Un arretramento di proporzioni inedite nella storia dell’UE, in cui è emersa fortemente la pressione degli Stati Membri, in gran parte ostili all’innalzamento dei requisiti ambientali della riforma, che ha visto l’Italia giocare da posizioni di profonda retroguardia con richieste di azzeramento del pilastro ambientale della riforma e la Ministra Bellanova, che già più volte aveva dichiarato che il Green Deal non dovesse essere pagato con i soldi ‘degli agricoltori’, il 19 ottobre, a margine del Consiglio dei Ministri Agricoli, scriveva nero su bianco la sua contrarietà a ‘fissare a priori una percentuale di risorse dei Pagamenti Diretti da destinare agli eco-schemi’.

Forte è stata la reazione di sdegno delle organizzazioni ambientaliste e dei movimenti, in Italia come in tutta Europa, con lo slogan #VoteThisCAPdown, ovvero la richiesta di restituire i regolamenti alla Commissione perché ne elaborasse una versione avanzata e in linea con gli obiettivi del Green Deal.

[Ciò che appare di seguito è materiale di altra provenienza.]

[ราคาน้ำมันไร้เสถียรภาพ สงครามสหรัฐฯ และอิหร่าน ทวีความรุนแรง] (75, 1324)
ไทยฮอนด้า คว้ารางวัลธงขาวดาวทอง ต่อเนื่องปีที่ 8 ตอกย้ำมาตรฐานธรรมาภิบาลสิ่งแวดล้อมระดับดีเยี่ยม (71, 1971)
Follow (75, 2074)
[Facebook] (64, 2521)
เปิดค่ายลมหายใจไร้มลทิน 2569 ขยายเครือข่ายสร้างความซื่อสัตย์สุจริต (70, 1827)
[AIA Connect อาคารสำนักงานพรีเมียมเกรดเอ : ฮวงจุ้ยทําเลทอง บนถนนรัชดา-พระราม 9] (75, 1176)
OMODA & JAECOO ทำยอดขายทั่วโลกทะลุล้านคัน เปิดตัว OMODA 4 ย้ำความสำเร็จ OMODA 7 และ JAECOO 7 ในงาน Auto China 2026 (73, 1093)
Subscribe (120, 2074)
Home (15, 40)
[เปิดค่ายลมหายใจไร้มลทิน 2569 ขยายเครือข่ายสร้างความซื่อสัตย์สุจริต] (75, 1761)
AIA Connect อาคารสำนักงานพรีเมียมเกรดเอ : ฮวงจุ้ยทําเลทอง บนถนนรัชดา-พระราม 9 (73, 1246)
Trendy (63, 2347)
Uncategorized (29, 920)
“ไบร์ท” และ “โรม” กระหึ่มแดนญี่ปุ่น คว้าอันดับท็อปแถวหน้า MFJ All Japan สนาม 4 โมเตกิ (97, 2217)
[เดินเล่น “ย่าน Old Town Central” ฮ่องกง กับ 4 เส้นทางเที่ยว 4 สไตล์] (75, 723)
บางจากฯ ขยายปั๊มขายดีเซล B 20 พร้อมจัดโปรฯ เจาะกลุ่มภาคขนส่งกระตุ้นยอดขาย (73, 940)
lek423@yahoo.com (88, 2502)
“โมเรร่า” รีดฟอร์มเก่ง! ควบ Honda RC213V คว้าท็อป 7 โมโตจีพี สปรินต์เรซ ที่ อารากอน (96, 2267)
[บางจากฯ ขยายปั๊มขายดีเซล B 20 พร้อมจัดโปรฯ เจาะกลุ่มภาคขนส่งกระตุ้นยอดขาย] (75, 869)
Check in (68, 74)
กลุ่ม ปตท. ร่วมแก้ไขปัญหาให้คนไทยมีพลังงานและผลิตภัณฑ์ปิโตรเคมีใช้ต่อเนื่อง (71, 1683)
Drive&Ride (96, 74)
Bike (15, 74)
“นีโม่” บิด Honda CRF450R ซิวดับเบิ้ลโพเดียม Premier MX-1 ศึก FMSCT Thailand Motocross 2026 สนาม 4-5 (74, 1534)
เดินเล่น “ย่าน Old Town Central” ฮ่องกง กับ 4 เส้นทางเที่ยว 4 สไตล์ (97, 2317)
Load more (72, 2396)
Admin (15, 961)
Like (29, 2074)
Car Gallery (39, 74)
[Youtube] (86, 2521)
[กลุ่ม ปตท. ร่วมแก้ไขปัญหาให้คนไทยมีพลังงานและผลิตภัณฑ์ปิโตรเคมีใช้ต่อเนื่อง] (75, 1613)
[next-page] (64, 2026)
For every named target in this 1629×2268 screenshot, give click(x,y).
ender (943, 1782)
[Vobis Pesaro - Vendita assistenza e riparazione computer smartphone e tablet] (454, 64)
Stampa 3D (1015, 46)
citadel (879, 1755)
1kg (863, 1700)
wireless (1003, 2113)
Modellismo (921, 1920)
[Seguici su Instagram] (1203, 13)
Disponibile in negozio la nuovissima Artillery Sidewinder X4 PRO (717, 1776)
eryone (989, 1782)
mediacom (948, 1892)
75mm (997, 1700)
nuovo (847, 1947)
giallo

Purtroppo fare arrivare la voce dei cittadini ai parlamentari europei non è bastato: il 23 ottobre il Parlamento ha votato i regolamenti che, a detta della coalizione italiana Cambiamo Agricoltura, rappresentano ‘una pietra tombale sull’avvio di una vera transizione ecologica delle filiere agricole e zootecniche in Europa”. Ora la palla passa al negoziato finale tra le istituzioni comunitarie, la Commissione, il Parlamento e il Consiglio. Un negoziato che, purtroppo, si avvia sotto pessimi auspici.